Auditing Yelp's Business Ranking and Review Recommendation Through the Lens of Fairness

Web 2.0 recommendation systems, such as Yelp, connect users and businesses so that users can identify new businesses and simultaneously express their experiences in the form of reviews. Yelp recommendation software moderates user-provided content by categorizing them into recommended and not-recommended sections. Due to Yelp's substantial popularity and its high impact on local businesses' success, understanding the fairness of its algorithms is crucial. However, with no access to the training data and the algorithms used by such black-box systems, studying their fairness is not trivial, requiring a tremendous effort to minimize bias in data collection and consider the confounding factors in the analysis. This large-scale data-driven study, for the first time, investigates Yelp's business ranking and review recommendation system through the lens of fairness. We define and examine 4 hypotheses to examine if Yelp's recommendation software shows bias and if Yelp's business ranking algorithm shows bias against restaurants located in specific neighborhoods. Our findings show that reviews of female and less-established users are disproportionately categorized as recommended. We also find a positive association between restaurants being located in hotspot regions and their average exposure. Furthermore, we observed some cases of severe disparity bias in cities where the hotspots are in neighborhoods with less demographic diversity or areas with higher affluence and education levels. Indeed, biases introduced by data-driven systems, including our findings in this paper, are (almost) always implicit and through proxy attributes. Still, the authors believe such implicit biases should be detected and resolved as those can create cycles of discrimination that keep increasing the social gaps between different groups even further.
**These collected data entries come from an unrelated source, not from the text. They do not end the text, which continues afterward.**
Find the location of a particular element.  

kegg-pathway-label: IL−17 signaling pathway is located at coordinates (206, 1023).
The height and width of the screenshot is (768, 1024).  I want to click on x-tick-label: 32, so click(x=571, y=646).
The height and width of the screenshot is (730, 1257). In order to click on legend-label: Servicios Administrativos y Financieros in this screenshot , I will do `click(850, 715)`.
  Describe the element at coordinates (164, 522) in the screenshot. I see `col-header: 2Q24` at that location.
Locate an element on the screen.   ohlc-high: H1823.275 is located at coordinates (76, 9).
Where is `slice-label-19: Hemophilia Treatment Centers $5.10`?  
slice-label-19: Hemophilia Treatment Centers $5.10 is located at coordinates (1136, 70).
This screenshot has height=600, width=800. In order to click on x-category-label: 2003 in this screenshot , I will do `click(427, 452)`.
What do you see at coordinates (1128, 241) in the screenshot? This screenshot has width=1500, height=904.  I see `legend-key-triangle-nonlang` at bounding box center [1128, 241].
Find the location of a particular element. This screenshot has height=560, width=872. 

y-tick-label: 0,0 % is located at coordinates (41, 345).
翻译：Web 2.0 推荐系统（如 Yelp）连接用户与商家，使用户能够发现新商家，并同时以评论形式表达自身体验。Yelp 推荐软件通过将用户生成内容归类为“推荐”与“不推荐”两个部分来进行内容审核。鉴于 Yelp 的广泛知名度及其对本地商家成功的重大影响，理解其算法的公平性至关重要。然而，由于无法访问此类黑箱系统的训练数据及所用算法，研究其公平性并非易事，这需要付出巨大努力以最小化数据收集中的偏差，并在分析中考虑混杂因素。这项基于大规模数据的研究首次从公平性视角审视 Yelp 的商业排名与评论推荐系统。我们定义并检验了四个假设，以考察 Yelp 的推荐软件是否存在偏见，以及 Yelp 的商业排名算法是否对位于特定街区的餐厅存在偏见。研究结果显示，女性用户及资历较浅用户的评论被不成比例地归类为“推荐”。我们还发现，餐厅位于热点区域与其平均曝光率之间存在正相关。此外，我们观察到一些城市中存在严重的差异偏见案例，这些城市的热点区域位于人口多样性较低或富裕程度与教育水平较高的街区。事实上，数据驱动系统引入的偏见（包括本文的研究发现）几乎总是隐性的，并通过代理属性体现。尽管如此，作者认为此类隐性偏见应被检测并解决，因为它们可能形成歧视循环，进一步加剧不同群体之间的社会差距。